(Dataset excerpts)

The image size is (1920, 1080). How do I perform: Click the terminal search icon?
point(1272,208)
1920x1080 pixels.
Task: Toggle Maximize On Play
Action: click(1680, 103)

• WHAT YOU NEED TO DO
Every record must be set down again exactly.

• SOLUTION TO THE EXERCISE
The image size is (1920, 1080). How do I perform: Click the terminal search icon?
point(1272,208)
1920x1080 pixels.
Task: Toggle Maximize On Play
Action: click(1680, 103)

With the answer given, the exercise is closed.